There are basically 2 types of health insurance coverage available in Thailand, government Social Security Insurance (SSI) and non-government, privately funded health insurance.
For expats to qualify for government SSI insurance, they have to work for an employer who offers that coverage to their employees. For one reason or another, though, many employers don't tend to offer it.
For most expats, the only health insurance option for them here is some form of privately funded Thai baht health insurance, like AXA, Bupa, LMG Pacific and Thai Health Insurance (THI) In addition, two off-shore health insurers, NZI-InterGlobal and Premiere International Healthcare (Aviva) have been approved by the Thai government to offer Thai baht health plans in Thailand. Some life insurers are also authorized to sell a form of limited basic hospital inpatient health insurance coverage.
In any case, all health insurance sold to expats (and Thais) in Thailand is tightly regulated and controlled by the government Office of Insurance Commission (OIC). It may take months for the OIC to approve the selling of an insurance plan in Thailand and many more months to get them to approve any future changes to that plan.
Other than providing tight regulation and control over the Terms and Conditions of the insurance policy and the tight monitoring of an insurer's financial solvency, the government pretty much leaves the insurance companies alone when it comes to medical underwriting and claims processing.. The insurance underwriters can choose whom to insure, what to exclude and whom to reject. The government approved policy Terms and Conditions, though, plays a major role in the approval or rejection of claims
Unlike governments in many other countries around the world, the Thai government does not give the insurance companies any money or any other incentives to encourage them to accept substandard health risks or to cover pre-existing conditions. But, they closely monitor the financial stability of the companies and make certain that they maintain enough capital reserves to handle future claims.
With no financial help from the government forthcoming, the insurance companies must keep themselves financially fit enough to handle any future claims on their own. If they don't, the government can step in and close them down. This has happened with some auto insurers and at least one life insurer.

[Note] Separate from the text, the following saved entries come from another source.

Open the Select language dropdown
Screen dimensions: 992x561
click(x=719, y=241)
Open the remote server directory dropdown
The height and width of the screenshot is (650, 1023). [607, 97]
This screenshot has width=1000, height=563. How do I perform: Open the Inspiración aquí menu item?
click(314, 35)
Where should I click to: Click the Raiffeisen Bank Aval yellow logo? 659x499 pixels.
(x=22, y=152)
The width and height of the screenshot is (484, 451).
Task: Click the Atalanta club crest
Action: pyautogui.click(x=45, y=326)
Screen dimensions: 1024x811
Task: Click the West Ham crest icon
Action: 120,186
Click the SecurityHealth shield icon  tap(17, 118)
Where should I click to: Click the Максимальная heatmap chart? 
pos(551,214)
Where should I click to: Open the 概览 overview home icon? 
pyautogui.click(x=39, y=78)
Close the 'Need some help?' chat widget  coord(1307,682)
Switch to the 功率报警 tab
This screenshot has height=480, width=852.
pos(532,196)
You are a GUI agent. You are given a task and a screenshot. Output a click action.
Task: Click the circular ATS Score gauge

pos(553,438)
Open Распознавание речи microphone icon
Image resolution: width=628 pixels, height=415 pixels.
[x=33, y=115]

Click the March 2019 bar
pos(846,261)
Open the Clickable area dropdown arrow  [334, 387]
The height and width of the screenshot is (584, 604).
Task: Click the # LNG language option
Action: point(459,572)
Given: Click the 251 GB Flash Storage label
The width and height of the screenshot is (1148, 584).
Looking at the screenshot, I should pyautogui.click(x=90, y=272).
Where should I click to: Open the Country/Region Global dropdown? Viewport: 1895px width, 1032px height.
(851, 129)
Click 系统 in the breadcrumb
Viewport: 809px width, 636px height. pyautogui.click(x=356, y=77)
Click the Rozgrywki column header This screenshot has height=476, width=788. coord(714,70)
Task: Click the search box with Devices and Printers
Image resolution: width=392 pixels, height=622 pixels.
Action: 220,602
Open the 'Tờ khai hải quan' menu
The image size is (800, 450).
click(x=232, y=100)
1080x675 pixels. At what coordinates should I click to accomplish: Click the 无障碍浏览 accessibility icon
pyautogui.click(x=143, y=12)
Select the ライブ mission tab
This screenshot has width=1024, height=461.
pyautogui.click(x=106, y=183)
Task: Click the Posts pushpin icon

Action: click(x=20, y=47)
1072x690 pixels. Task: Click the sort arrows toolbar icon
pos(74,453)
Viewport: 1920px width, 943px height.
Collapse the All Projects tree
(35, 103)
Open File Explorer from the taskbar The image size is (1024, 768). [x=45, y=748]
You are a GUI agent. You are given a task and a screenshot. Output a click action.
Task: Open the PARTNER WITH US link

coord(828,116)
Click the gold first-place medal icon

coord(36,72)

One of the ways that an insurance company can protect their financial solvency is through the hiring of well qualified Insurance Underwriters with strong medical knowledge. The Underwriter's job is to carefully screen each application to look for, and exclude from coverage, any potential health problems that could become a costly claim in the future.
Finding and weeding out claims that the insurance company shouldn't be responsible for covering is another way that the insurance companies protect their financial solvency. Since not everyone is completely honest in completing insurance applications, the law protects health insurers by giving them an additional two years to find and exclude coverage for health problems not mentioned on the application.
One of the things that the insurance companies watch for during the first two years is whether the condition currently being treated existed at the time of application and wasn't mentioned on the application. If the claims person has reason to believe that the problem did exist at the time of application, the insurance company can refuse to direct pay to the hospital and have the insured pay the bill while the claims person takes more time to carefully evaluate the claim. Once their policy has been in force for more than two years, this should no longer be a problem for insureds.
Another way that health insurers protect themselves financially is by raising the premium for individual insureds with high claims. Generally, if your claims are equal to your premium, or higher, expect a premium increase. How much of an increase depends upon how high your claims were for the past year. 50% increase is common for high claims. I have never seen 100% increases, but I guess it is possible. One insurer limits the individual increases to a maximum of 25%. But, that same insurer has across the board premium increases more often than other insurers.
The final solution for keeping an insurance company financially healthy is to raise the premiums across the board for every insured. Most insurance companies don't like to do that unless they really feel they have to.
Keep in mind that the health insurers based in Thailand are only allowed to sell to residents of Thailand. Some of them may have international names, but they are licensed Thai companies and, therefore, are selling in a much smaller market space than their much larger cousins in Europe or America.